- _What is needed_: Edit the listing starting at the line that contains "Task: Select the Cat Deals icon" and ending at the line that contains "tap(320, 418)", changing "magic wand" to "paint bucket" and leaving everything else as it is. Return only those lines.

Extracted records:
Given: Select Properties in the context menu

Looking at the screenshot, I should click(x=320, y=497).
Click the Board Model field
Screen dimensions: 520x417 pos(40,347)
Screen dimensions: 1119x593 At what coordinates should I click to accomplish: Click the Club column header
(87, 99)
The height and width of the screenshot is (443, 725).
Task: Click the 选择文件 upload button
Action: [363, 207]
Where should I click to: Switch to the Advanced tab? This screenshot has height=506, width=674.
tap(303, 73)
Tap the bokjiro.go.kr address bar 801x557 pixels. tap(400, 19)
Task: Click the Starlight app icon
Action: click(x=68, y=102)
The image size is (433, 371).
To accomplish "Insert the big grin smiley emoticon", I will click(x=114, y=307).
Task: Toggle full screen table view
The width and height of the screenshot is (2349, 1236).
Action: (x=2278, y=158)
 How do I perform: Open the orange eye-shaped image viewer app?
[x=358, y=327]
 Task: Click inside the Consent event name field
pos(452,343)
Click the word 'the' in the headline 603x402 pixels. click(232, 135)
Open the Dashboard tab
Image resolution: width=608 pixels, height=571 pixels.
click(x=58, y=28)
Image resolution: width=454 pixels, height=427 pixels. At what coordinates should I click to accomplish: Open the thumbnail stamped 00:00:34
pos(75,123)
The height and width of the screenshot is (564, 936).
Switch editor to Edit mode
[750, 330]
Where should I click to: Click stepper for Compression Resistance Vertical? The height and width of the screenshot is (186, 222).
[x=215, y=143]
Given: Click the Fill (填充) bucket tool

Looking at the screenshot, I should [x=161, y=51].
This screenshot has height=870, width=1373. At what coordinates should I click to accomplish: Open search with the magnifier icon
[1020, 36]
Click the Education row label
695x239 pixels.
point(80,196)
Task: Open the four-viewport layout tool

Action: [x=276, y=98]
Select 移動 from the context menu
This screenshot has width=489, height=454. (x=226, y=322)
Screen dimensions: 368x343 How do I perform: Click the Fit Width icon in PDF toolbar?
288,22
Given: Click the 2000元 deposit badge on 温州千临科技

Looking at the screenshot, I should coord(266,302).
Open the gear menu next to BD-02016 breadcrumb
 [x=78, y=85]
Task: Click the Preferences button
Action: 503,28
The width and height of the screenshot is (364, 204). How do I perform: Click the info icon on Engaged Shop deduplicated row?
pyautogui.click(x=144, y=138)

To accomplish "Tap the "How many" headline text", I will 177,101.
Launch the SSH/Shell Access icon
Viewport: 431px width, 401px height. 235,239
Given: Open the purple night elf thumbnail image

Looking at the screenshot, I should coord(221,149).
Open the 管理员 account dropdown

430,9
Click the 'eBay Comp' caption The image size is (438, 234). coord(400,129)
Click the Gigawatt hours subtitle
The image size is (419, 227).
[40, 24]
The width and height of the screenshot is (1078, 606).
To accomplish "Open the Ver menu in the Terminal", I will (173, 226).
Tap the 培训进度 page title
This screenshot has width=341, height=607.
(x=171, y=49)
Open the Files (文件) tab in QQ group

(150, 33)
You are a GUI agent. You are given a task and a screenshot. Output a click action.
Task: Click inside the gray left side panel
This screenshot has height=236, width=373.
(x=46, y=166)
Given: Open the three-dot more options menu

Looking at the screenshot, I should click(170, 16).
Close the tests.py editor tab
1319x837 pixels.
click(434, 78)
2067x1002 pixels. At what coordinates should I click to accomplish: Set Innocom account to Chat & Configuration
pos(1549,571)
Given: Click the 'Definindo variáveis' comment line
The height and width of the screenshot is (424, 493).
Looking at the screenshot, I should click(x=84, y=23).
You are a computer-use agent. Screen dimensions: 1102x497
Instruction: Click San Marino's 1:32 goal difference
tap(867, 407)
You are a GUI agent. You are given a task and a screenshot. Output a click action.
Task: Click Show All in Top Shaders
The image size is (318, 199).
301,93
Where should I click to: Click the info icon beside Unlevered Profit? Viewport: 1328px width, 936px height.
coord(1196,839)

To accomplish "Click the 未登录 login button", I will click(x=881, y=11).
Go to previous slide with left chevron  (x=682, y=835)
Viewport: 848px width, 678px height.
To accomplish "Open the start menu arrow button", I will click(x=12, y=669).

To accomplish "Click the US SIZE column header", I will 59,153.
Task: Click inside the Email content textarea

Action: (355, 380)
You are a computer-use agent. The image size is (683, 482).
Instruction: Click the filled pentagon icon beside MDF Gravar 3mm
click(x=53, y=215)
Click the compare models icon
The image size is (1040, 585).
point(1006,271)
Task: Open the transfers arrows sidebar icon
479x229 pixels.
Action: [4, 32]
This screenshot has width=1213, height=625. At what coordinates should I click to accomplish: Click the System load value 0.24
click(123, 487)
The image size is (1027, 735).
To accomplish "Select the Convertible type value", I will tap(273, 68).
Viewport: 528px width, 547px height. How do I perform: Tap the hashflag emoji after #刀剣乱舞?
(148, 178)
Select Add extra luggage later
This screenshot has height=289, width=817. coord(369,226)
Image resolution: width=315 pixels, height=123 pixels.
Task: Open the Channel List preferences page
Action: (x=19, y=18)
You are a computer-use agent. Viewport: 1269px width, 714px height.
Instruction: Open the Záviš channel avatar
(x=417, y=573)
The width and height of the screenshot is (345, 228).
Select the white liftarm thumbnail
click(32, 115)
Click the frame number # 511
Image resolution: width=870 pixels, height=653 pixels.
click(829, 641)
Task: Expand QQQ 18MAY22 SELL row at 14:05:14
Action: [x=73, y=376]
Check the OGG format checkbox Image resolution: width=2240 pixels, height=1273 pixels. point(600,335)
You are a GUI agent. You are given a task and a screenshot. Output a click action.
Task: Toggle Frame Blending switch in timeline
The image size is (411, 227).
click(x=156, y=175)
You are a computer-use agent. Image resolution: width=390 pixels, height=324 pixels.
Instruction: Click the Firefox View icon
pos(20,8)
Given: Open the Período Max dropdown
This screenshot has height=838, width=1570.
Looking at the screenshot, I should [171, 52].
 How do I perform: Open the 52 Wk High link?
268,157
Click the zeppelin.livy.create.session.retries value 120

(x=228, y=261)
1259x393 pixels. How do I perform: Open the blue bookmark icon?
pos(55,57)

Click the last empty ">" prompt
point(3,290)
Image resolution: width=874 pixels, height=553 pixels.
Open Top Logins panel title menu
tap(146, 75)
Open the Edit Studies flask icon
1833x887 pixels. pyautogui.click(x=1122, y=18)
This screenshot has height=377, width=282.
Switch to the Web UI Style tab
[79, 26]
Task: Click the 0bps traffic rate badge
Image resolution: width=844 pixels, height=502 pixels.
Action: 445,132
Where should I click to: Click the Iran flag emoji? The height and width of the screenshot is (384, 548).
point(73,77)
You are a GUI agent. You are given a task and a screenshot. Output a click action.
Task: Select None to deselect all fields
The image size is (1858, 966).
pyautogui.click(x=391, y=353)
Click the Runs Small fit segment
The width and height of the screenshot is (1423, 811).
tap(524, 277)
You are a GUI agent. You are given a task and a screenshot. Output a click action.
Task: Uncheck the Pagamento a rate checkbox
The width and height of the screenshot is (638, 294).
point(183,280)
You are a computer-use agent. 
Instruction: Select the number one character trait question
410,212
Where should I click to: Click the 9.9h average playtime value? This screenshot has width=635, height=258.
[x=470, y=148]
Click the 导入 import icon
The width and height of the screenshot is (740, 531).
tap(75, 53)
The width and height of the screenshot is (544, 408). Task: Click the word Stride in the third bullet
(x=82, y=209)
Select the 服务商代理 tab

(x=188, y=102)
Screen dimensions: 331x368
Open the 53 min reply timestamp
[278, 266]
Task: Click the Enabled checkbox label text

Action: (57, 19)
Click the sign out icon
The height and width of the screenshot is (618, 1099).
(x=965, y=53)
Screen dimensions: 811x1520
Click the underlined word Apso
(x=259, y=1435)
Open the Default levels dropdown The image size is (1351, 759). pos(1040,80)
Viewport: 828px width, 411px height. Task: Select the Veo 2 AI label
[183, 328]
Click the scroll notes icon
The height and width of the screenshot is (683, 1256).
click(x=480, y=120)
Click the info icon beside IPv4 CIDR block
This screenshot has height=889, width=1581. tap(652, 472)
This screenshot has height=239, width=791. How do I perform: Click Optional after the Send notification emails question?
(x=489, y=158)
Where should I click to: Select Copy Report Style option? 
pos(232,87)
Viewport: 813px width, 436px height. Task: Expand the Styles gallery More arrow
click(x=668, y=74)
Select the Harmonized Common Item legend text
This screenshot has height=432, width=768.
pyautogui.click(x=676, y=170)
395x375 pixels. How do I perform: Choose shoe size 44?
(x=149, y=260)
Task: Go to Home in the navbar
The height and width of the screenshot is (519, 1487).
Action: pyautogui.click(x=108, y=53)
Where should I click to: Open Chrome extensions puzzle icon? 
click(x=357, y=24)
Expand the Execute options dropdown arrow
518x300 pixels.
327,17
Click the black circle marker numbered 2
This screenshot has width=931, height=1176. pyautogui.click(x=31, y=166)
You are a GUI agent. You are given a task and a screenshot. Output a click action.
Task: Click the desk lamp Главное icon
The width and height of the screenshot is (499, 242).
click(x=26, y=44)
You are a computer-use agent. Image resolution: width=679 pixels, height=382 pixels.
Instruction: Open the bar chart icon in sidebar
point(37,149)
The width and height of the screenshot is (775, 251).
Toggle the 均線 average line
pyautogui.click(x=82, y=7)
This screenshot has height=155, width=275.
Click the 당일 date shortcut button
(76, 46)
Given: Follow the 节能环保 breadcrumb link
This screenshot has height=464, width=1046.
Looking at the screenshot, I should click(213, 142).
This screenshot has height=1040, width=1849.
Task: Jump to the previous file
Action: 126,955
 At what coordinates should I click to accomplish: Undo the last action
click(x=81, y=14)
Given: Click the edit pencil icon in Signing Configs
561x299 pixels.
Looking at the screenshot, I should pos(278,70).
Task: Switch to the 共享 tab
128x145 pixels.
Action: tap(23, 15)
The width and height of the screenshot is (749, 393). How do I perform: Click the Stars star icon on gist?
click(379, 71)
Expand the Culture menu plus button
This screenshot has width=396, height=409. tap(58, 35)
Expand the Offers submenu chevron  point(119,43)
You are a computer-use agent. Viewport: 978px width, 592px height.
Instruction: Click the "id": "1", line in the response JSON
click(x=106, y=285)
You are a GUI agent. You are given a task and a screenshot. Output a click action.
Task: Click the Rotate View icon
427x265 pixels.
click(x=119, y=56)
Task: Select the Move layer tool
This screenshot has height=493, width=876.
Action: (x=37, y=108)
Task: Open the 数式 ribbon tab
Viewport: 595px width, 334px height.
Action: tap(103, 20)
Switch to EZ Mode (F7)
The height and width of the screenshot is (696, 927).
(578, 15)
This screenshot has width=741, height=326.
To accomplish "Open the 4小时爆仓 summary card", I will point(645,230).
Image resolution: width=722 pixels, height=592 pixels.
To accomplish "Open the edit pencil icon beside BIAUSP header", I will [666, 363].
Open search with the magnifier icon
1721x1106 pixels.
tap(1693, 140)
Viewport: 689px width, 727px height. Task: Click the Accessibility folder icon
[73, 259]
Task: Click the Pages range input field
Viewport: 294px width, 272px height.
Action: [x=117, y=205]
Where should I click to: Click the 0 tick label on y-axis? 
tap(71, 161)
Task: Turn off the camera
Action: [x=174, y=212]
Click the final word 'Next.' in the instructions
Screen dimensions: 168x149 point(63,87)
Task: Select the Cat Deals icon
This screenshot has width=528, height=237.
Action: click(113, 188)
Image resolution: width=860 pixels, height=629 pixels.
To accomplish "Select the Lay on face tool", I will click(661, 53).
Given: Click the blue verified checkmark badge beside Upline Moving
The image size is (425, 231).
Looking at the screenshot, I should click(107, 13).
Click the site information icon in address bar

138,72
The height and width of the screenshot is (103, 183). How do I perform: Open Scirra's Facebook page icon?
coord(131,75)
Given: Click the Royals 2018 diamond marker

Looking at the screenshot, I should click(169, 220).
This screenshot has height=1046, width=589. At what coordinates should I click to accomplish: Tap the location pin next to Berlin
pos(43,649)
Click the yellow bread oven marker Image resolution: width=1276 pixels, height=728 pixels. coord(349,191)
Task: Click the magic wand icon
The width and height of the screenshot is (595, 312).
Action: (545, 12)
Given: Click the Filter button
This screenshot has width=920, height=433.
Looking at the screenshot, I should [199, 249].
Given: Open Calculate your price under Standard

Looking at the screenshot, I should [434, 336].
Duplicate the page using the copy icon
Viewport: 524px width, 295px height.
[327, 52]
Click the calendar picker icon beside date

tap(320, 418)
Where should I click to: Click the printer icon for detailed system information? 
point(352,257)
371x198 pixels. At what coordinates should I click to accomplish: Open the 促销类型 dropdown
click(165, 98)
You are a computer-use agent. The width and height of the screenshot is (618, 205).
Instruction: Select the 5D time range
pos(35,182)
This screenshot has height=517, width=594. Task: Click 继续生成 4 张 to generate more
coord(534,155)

- _The completed task_:
Task: Select the Cat Deals icon
This screenshot has width=528, height=237.
Action: click(113, 188)
Image resolution: width=860 pixels, height=629 pixels.
To accomplish "Select the Lay on face tool", I will click(661, 53).
Given: Click the blue verified checkmark badge beside Upline Moving
The image size is (425, 231).
Looking at the screenshot, I should click(107, 13).
Click the site information icon in address bar

138,72
The height and width of the screenshot is (103, 183). How do I perform: Open Scirra's Facebook page icon?
coord(131,75)
Given: Click the Royals 2018 diamond marker

Looking at the screenshot, I should click(169, 220).
This screenshot has height=1046, width=589. At what coordinates should I click to accomplish: Tap the location pin next to Berlin
pos(43,649)
Click the yellow bread oven marker Image resolution: width=1276 pixels, height=728 pixels. coord(349,191)
Task: Click the paint bucket icon
The width and height of the screenshot is (595, 312).
Action: (545, 12)
Given: Click the Filter button
This screenshot has width=920, height=433.
Looking at the screenshot, I should [199, 249].
Given: Open Calculate your price under Standard

Looking at the screenshot, I should [434, 336].
Duplicate the page using the copy icon
Viewport: 524px width, 295px height.
[327, 52]
Click the calendar picker icon beside date

tap(320, 418)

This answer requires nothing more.